Legal and insurance variables:

  • At-fault vs. no-fault state: In no-fault states, your own Personal Injury Protection (PIP) coverage pays medical bills and lost wages first, regardless of fault. Reaching the tort threshold — the point at which you can sue the at-fault driver — typically requires meeting a certain injury severity standard. A documented structural spinal finding may help meet that threshold, but the specific standard varies by state.
  • Comparative vs. contributory negligence rules: Most states use some form of comparative fault, meaning your compensation may be reduced if you were partially at fault. A small number of states still apply contributory negligence, which can bar recovery entirely if you were even slightly at fault.
  • Policy limits: A settlement can only be as large as available insurance coverage allows — either the at-fault driver's liability policy or your own underinsured motorist (UIM) coverage, if applicable.
  • Whether an attorney is involved: Personal injury attorneys typically work on contingency — taking a percentage of the recovery, often 33%–40%, though this varies — and their involvement can affect how a claim is documented, negotiated, and ultimately resolved.

Pre-Existing Conditions and the "Eggshell Plaintiff" Doctrine

Insurers frequently scrutinize whether a cervical spine finding existed before the accident.

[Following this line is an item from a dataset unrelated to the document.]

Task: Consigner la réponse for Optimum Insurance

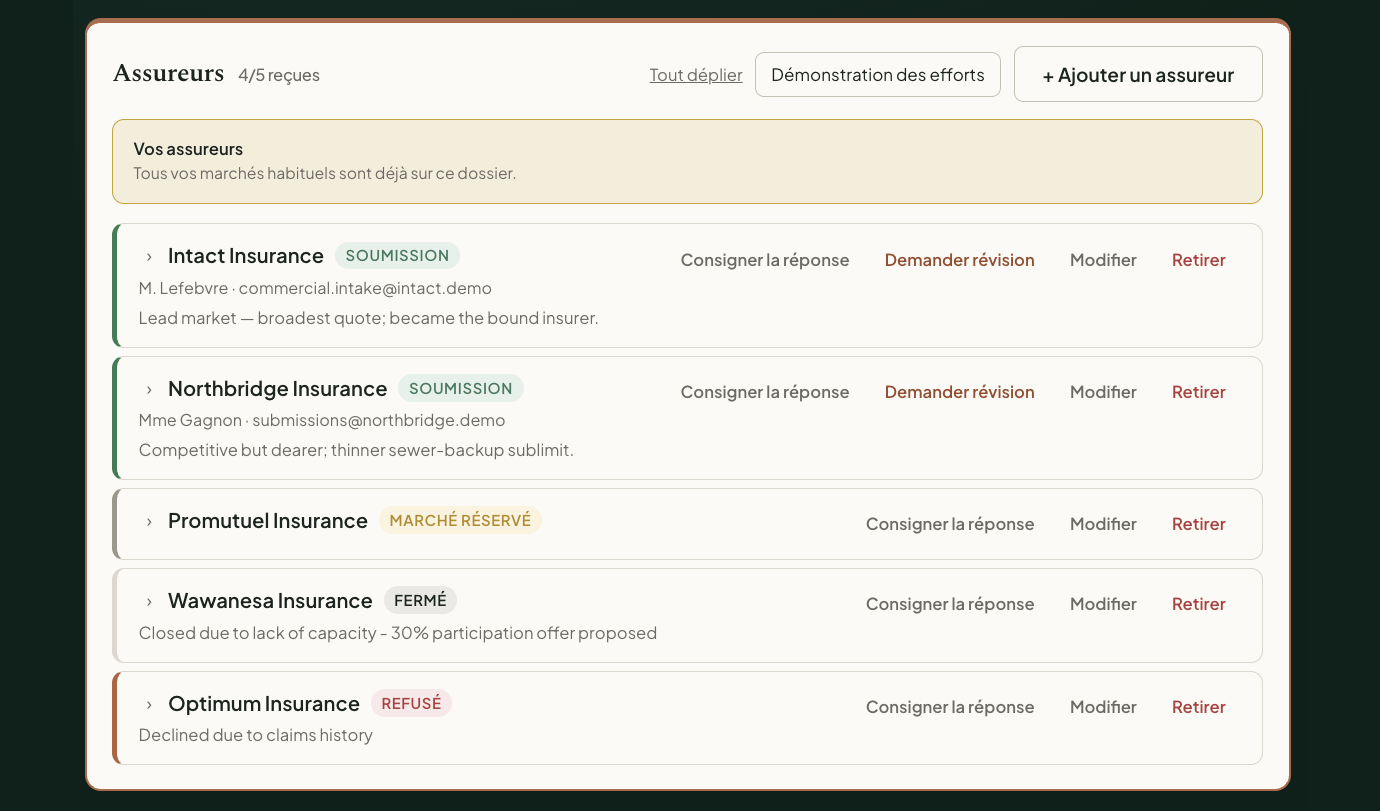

If prior imaging shows an already-flattened curve, the defense may argue the crash didn't cause it. However, most states recognize the "eggshell plaintiff" principle — the idea that a defendant takes the victim as they find them. If the accident aggravated a pre-existing vulnerability, that aggravation may still be compensable. The extent to which this applies depends on state law and the specific facts.

Why Treatment Documentation Is Central to These Claims ⚕️

Loss of cervical lordosis settlements — like most soft tissue and spinal injury claims — rise and fall on medical records. Gaps in treatment, delayed diagnosis, or inconsistent symptom reporting give adjusters grounds to reduce or dispute a claim. Continuous, consistent care documented by treating providers creates the paper trail that supports both economic and non-economic damage calculations.

Statutes of limitations for personal injury claims — the deadlines by which a lawsuit must be filed — vary significantly by state, typically ranging from one to several years from the date of injury. Missing that window can eliminate the right to recover entirely.

The Variables You'd Need to Apply This

What a loss of cervical lordosis finding ultimately means for any specific claim depends on where the accident happened, what the insurance coverage looks like, how fault is allocated, how the injury progresses over time, and what the full medical picture shows. Those facts don't fit a formula — and they don't resolve the same way in every state or every policy.